El hombre se aleja de sí cuando habla a cara descubierta, dale una máscara y te dirá la verdad.
Oscar Wilde

Cuando las palabras no eran palabras tal como ahora las conocemos, gracias a las definiciones imprecisas o inexistentes, y la tenue sintaxis en que se engastaban no cumplía la función de camisa de fuerza que hoy padecemos, el lenguaje estaba condenado a ser poético. Pero antes aún, la única opción para comunicarnos fueron los sonidos guturales, tan oscuros de por sí, tan enfáticos de hacer falta, y la mímica, tan referida siempre a la realidad, tan elocuente a su modo. Los sentimientos que acompañaban a las protopalabras en sintaxis sinuosa y, antes aún, a los gruñidos en el acomodo temporal que propicia el gesto, eran los únicos vehículos del relato, es decir, obligaban al bípedo implume a teatralizar.
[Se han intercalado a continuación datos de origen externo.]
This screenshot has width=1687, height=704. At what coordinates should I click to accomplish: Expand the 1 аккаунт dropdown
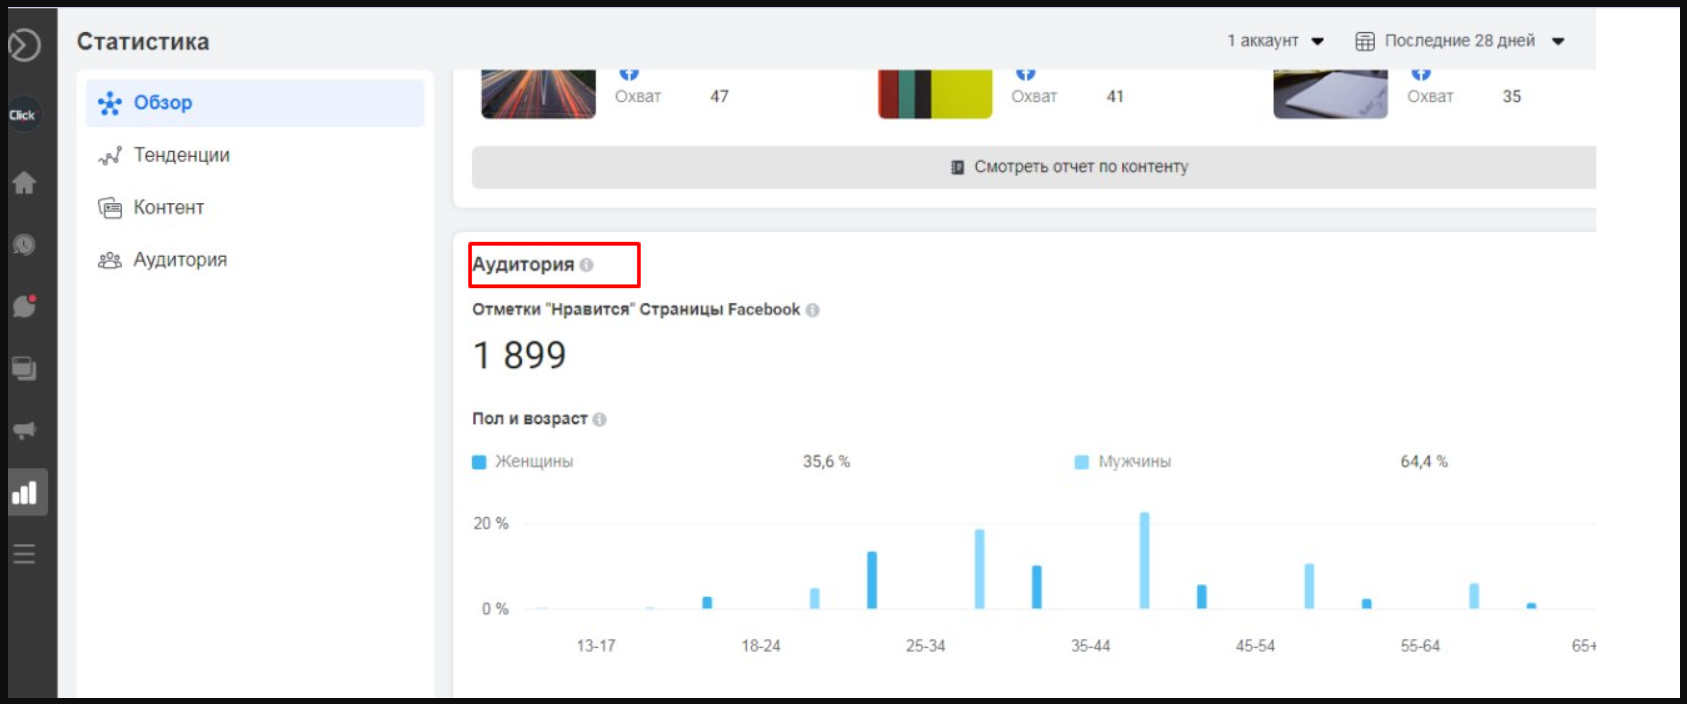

Y esto viene a cuento porque Carlos Pérez cumple no sé cuantos años. Y cargado de días, hoy mismo, dentro de unas horas, se le puede ver en una función más de Impulso Teatro en la sala Llauradó. Recomiendo que suelten esta descarga y acudan.

“En Carlos Pérez los años pasan y el gesto mantiene su juvenil desvergüenza. Se trata de una mímica que me gustaría denominar, a falta del hallazgo, ancestral”. Foto: Modesto Gutiérrez Cabo / Tomada de Radio Ciudad del Mar

Si no me han hecho caso, ruego que ahora evoquen la manera de actuar de Carlos Pérez, si alguna vez lo han visto. Refrescaré la memoria del que leyere en dos párrafos.

Hacer sonar el texto. En Carlos Pérez las palabras que se van sucediendo no dicen, nos hacen ver. Es como si no bastara con denotar y mostrar un parecer cargado de algo, Carlos Pérez quiere hacernos palpar cuanto dice y siente. ¿Será que gracias al arte de este actor las palabras olvidan su definición precisa y la sintaxis se vuelve flexible? No. Lo que ocurre es que el lenguaje llega a los espectadores con aquella ancestral carga, que por comodidad llamamos poética, aunque las dichosas palabras, para mal, sigan bien definidas y la sintaxis siga siendo nuestra desgracia.

Dibujar el gesto. En Carlos Pérez los años pasan y el gesto mantiene su juvenil desvergüenza. Se trata de una mímica que me gustaría denominar, a falta del hallazgo, ancestral. Narra precisando el tiempo de los hechos y su espacio, y de varios modos el punto de vista sobre lo ocurrido o sobre lo que va a ocurrir. Es algo que no cesa de asombrarme, porque no subraya o anticipa, se trata de algo simple, lo que ocurre es que dice de un modo nuevo. En verdad, de simple no tiene nada.

“¿Cuántos años está cumpliendo?, fue la pregunta que me hizo alguien. Respondí, con convicción, que 25”.

Un ejemplo y termino. Carlos Pérez, el personaje que encarna Carlos Pérez, ríe solo. No es un loco, es alguien con un adentro espléndido que no necesita de los demás, que no necesita más, y brota el júbilo cargado de agüeros propicios. Carlos Pérez riendo con risa infalseable. De pronto, la risa queda congelada en una sonrisa, quizás mueca, que nos hace releer la situación, que anticipa lo que va a ocurrir, y no será nada bueno para el personaje, y se asoma la tristeza, una tristeza que los espectadores comenzamos a compartir.

Pero no quiero terminar así. Pongo un chisme y me voy. Ayer le hicimos una fiesta en mi casa a Carlos Pérez, fiesta modesta en tiempos modestos, por llamarlos de alguna manera, y al viejo actor le dio por cantar a cappella boleros de desencanto. De pronto, Carlos Pérez se dio cuenta de que aquello estaba ganando en gravedad, y cambió la tónica, comenzó el alarde que supone la burla de sí mismo. No creo que un adolescente lo logre, pero sí un joven maduro de mucho talento. ¿Cuántos años está cumpliendo?, fue la pregunta que me hizo alguien. Respondí, con convicción, que 25.